▶ **AIM**
Please copy the records from the line with "Serious (646, 826)" down to the line with "Final (254, 1063)", both included, swapping "Moderate" for "Medium" and changing nothing else.

▶ **EXERCISE INPUT**

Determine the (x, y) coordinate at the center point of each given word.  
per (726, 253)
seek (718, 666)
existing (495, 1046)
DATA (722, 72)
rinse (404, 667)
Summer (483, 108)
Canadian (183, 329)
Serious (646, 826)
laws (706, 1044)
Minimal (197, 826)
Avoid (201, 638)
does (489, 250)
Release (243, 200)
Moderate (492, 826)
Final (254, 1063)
* * *
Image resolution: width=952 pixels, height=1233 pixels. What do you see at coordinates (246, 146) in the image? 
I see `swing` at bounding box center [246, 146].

▶ **CORRECT OUTPUT**
Serious (646, 826)
laws (706, 1044)
Minimal (197, 826)
Avoid (201, 638)
does (489, 250)
Release (243, 200)
Medium (492, 826)
Final (254, 1063)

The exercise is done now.